2021年02月12日 公開
2022年10月20日 更新
妖怪研究の第一人者で、国際日本文化研究センター名誉教授・元所長の小松和彦氏は、日本学術会議を巡る政府の対応に疑義を呈したうえで、「学問の世界における同調圧力を助長しかねない」と指摘。
さらに妖怪研究は長年蔑まれてきたが、いまや『妖怪ウォッチ』や『鬼滅の刃』といった大ヒット作にも影響を与えているという。民俗学研究から現代エンタメへ、日本人が連綿と継承してきたものとは。(聞き手:Voice編集部・中西史也)
※本稿は『Voice』2021年3⽉号より⼀部抜粋・編集したものです。
――新型コロナの感染症対策はもとより、日本学術会議を巡る問題によって、政治と学問の関係にも注目が集まりました。両者の相克をいかがお考えですか。

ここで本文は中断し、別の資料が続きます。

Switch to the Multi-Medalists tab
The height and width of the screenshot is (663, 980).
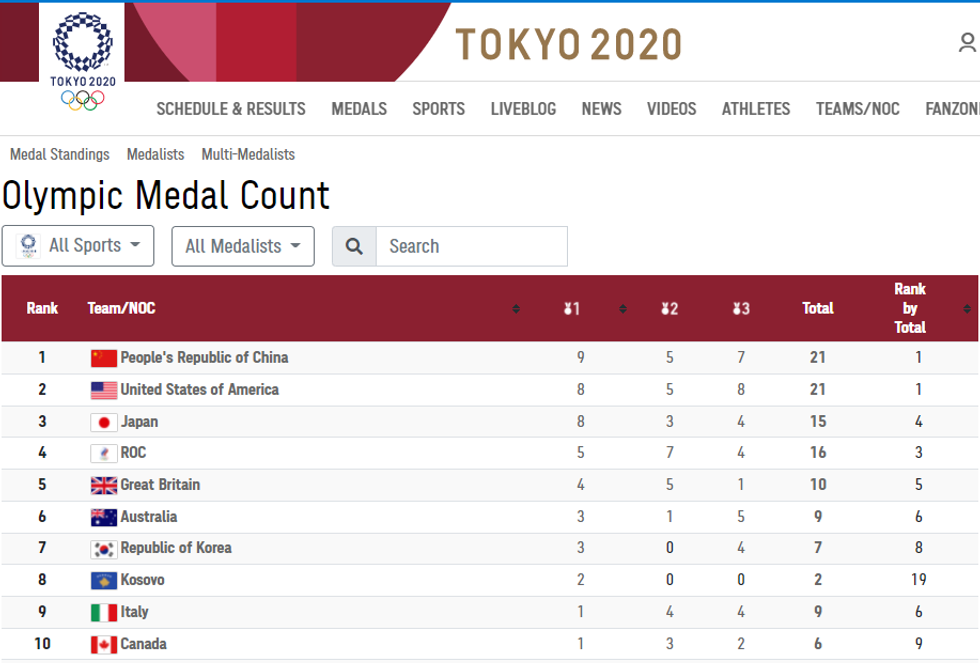(x=248, y=154)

【小松】日本学術会議については、政府は6名の研究者の任命を拒否した理由を国民に説明するべきです。政権に都合が悪いからといって、訳もなく専門家を排除したのであれば、それこそ学問の世界における同調圧力を助長しかねない。
そもそも学者の研究内容は専門的見地をもつ者が評価すべきで、政治家が立ち入るべきではありません。もし学術会議の体制自体に問題があるならば、任命拒否とは別に議論をすればよいのです。
コロナ対策も同様で、政府は多様な考え方のなかからベストな選択を模索しなければなりません。日本にとってより良い政策決定を行なうためには、ときには政権にとって耳の痛い意見も聴く必要があります。
そのなかにはイデオロギーの右も左も真ん中もあって構わない。政権が一つの考えに固執して他の提言を排除していけば、自滅の道を辿るかもしれません。
――小松先生の専門である妖怪の研究もかつては民俗学における本流ではありませんでしたが、存在感を高めてきました。
【小松】私が研究を始めたころは「妖怪は迷信にすぎない。もっと高尚な研究をすべき」といわれることもありました。しかし妖怪や鬼における学問の礎があるからこそ、『妖怪ウォッチ』や『鬼滅の刃』といった大ヒット作の深淵に迫ることができます。
原作者がどこまで意識しているかはわかりませんが、過去の学術研究が作品に活かされている面もあるでしょう。
妖怪研究と同様に、漫画やアニメが蔑まれる時代もありました。しかし、それらはいまや日本を代表するコンテンツであり、文化です。また、たとえ現在は注目されていなくても、日本の将来をつくる題材が眠っているかもしれない。
一見何の役に立つのかわからない学問でも、真っ当な学者であれば当然、世の中の役に立つための矜持をもって研究に取り組んでいることでしょう。